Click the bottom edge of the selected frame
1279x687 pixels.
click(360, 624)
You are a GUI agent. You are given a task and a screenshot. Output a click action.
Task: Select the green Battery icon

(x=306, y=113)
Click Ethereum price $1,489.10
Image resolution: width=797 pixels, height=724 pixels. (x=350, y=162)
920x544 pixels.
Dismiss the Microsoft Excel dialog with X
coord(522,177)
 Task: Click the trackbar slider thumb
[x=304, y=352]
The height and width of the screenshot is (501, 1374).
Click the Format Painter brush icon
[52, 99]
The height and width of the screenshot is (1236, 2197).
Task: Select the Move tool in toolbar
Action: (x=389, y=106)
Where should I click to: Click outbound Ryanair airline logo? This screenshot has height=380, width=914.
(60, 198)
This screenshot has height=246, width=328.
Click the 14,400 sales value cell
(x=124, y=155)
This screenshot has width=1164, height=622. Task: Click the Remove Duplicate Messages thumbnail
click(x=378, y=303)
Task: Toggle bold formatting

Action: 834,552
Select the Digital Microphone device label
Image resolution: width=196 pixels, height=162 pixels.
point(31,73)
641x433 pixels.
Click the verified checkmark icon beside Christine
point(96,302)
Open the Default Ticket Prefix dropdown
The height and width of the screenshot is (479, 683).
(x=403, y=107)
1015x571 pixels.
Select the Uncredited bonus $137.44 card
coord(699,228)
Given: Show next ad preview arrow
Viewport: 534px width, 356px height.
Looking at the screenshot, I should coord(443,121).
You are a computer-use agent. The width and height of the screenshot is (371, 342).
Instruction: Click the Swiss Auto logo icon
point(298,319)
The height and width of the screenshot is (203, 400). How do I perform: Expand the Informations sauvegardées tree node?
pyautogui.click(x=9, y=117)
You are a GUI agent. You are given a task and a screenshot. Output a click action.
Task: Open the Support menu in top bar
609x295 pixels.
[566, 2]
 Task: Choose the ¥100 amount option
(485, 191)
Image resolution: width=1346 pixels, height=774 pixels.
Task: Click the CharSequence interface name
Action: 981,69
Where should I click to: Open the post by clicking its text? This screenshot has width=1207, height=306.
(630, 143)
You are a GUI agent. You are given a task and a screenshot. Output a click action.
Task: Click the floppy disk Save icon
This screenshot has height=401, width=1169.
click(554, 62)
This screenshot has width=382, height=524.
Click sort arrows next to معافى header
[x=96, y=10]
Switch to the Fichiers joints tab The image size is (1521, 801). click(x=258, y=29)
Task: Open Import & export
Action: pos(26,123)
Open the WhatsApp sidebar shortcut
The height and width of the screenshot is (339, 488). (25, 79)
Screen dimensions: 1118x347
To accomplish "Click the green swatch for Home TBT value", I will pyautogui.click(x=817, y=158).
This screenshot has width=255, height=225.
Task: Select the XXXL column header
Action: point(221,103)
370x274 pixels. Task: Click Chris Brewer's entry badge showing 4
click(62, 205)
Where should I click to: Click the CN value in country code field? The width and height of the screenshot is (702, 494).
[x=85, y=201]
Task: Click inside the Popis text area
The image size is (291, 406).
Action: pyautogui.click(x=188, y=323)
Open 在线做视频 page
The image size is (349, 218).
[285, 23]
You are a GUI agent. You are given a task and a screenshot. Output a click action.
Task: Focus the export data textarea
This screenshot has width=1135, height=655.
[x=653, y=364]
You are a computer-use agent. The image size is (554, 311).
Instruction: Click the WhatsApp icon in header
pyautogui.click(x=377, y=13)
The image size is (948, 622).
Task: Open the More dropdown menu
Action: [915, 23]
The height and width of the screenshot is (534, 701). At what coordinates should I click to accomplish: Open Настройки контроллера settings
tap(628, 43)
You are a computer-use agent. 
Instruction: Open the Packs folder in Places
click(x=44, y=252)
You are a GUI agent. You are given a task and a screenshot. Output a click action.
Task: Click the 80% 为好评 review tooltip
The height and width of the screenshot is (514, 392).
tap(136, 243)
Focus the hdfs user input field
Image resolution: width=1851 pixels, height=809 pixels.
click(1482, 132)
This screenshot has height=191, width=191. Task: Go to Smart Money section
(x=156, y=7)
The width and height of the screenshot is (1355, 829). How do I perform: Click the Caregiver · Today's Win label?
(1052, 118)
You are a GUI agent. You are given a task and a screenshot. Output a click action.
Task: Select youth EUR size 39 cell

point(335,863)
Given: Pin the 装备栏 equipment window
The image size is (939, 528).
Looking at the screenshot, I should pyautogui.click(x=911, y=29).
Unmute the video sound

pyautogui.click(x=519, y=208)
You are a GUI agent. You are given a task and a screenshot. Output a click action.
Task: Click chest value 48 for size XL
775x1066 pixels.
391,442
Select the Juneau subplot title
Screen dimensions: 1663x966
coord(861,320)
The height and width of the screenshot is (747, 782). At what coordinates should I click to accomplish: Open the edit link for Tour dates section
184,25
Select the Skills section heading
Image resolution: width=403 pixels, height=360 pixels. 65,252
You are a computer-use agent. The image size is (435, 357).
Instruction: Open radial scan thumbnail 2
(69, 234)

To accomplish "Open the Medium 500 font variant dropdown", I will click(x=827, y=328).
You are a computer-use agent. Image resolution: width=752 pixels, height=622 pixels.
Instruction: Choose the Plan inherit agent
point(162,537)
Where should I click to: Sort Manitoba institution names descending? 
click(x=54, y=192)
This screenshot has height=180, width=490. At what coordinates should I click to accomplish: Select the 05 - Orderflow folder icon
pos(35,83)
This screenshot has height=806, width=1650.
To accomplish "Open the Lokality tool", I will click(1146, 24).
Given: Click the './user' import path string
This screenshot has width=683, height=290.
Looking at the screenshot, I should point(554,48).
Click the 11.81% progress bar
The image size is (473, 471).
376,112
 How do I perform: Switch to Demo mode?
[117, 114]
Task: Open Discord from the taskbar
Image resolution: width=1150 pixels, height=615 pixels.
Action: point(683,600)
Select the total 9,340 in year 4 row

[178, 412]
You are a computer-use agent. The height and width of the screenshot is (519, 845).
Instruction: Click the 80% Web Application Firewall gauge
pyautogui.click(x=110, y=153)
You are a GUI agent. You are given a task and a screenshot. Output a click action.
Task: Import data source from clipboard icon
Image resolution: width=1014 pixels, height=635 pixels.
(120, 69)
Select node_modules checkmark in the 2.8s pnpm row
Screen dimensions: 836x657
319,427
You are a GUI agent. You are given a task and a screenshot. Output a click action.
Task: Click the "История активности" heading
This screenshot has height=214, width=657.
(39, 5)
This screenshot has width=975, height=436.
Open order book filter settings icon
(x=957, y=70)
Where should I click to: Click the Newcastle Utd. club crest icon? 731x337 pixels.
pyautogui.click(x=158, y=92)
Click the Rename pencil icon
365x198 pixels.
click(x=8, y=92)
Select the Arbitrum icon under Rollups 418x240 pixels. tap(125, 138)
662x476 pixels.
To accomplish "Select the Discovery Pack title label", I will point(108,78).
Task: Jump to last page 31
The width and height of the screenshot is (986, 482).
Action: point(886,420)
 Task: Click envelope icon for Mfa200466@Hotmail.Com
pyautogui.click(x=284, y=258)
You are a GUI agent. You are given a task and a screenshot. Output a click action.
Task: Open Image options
--*--
* [PROBLEM STATEMENT]: As you read the records above, find each line that contains "data" and copy it.

* [SOLUTION]:
Task: Focus the export data textarea
Task: Import data source from clipboard icon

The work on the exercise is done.